A fraternal organization whose fundraiser was shut down in a city park on Oct. 13 is demanding to know why they were run out by police when they had permission.

Members of a chapter of the Order of the Eastern Star voiced opposition during a heated discussion before the Philadelphia Mayor and Board of Aldermen last week, saying they had been treated unfairly when they were run out of DeWitt DeWeese park by police.

Spokespersons Natalie Woodward and Carrie Bennett of the Order of the Eastern Star, G.C. Wells #448 Chapter, asked the board why their fundraiser was shut down after being open only for three hours.

Woodward said the fundraiser, in the form of a yard sale, was similar to one held to benefit St. Jude Children's Hospital a few weeks earlier in the park, across from the public library.

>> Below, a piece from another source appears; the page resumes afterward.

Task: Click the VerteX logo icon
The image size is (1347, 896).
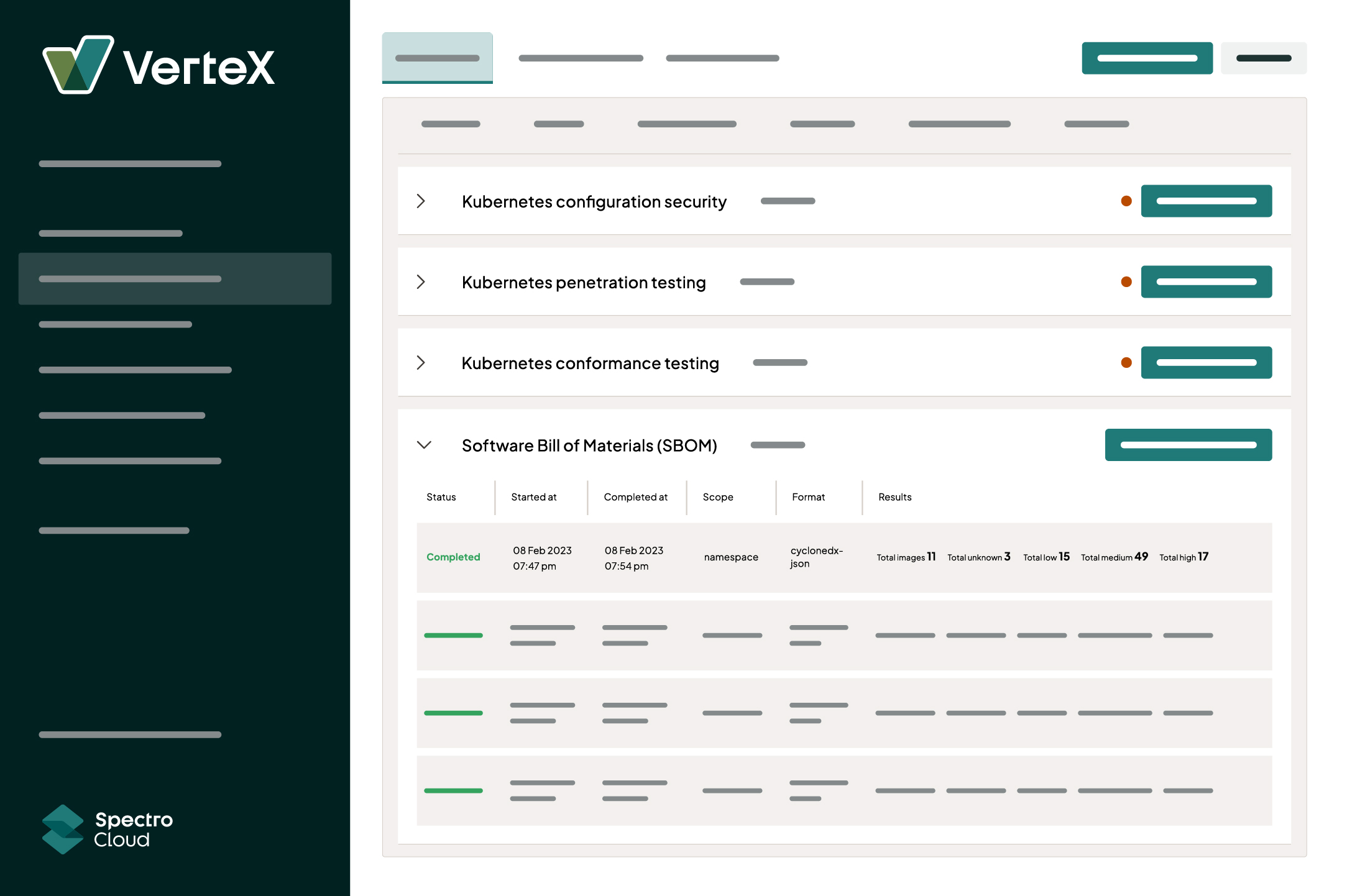Action: coord(78,65)
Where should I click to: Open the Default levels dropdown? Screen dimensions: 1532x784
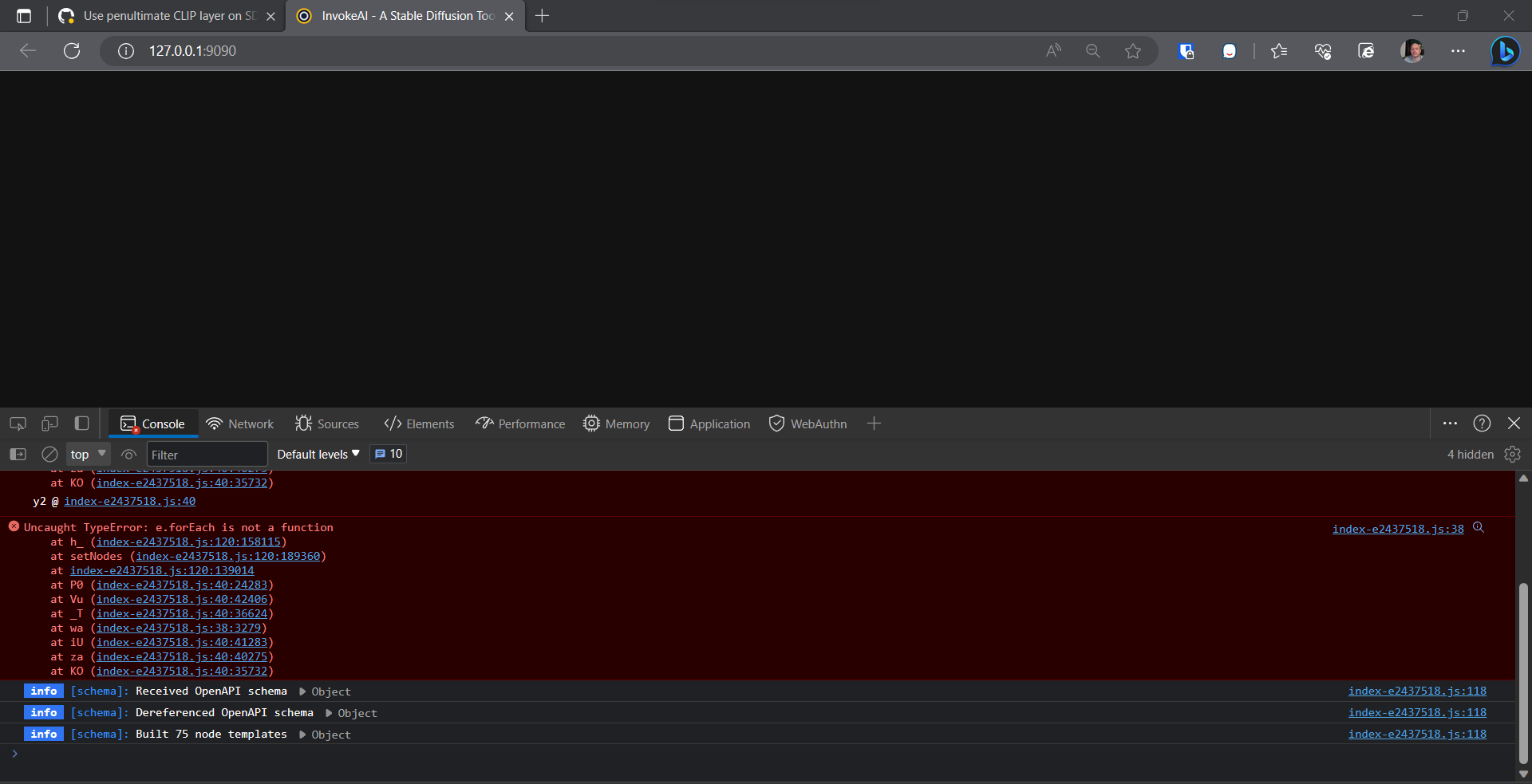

The Eastern Star group, which is African-American, told the board that they had obtained a permission slip for the yard sale from City Hall before the event.

"We followed the rules," Bennett said.

Woodward told aldermen that the yard sale began at 7 a.m. but by 10 a.m., police had arrived to shut them down at the direction of Alderman-at-Large Janice Payne, following a verbal exchange inside the park.

She told the Mayor and Board that Payne arrived at the park and "gave her attitude."

The park incident ended after the group called Mayor James Young to clear up the matter.

Woodward said Young, who is African-American, asked them over the phone to leave "for the sake of peace."

Woodward and Bennett told aldermen they were outraged by the Mayor's statement, saying their group had been nothing but peaceful.

Young apologized for his remarks, saying he had just wanted a peaceful ending to the incident.

When Woodward continued to press the issue during last week's meeting, Young said he was "in limbo" over the matter, noting he had done all he could.

"I can only speak for myself," he said.

Payne initially attempted to respond to the accusations during last week's meeting as well but was stopped by Board Attorney Robert Thomas.

Woodward told aldermen that she asked Payne at the park why the city had not shut down the St. Jude event, and said her response was: "because you're the ones that got caught."

Woodward told aldermen that she asked Payne at the park if they were being shut down because of the color of their skin.

Her remarks sparked a comment from Payne, who said she told the group at the park that skin color did not matter and that "my skin was the same as yours."

The group said that because they were shut down early, they were unable to meet their financial goal by $238. They had only raised about $100 before police arrived.

Mayor Young responded, saying he would personally take care of their loss.

However, Woodward continued to express her displeasure over Alderman Payne's remarks, asking for a formal apology, a sentiment that was voiced by members of the crowd in attendance.

"You can tell her to apologize," one woman yelled.

Young, however, refused to budge, saying that he was only the "Mayor of me" and could not order an apology.

"I've given you all I can give you," he said. "I can't give anything else."

When the group continued to press the matter saying that items would be for sale during the upcoming OctoberFest at DeWeese Park, Attorney Thomas called the accusations "ridiculous."

Later the Mayor and Board of Aldermen agreed to review the rules regarding the use of DeWeese Park and said they would specify that events had to be approved by the board.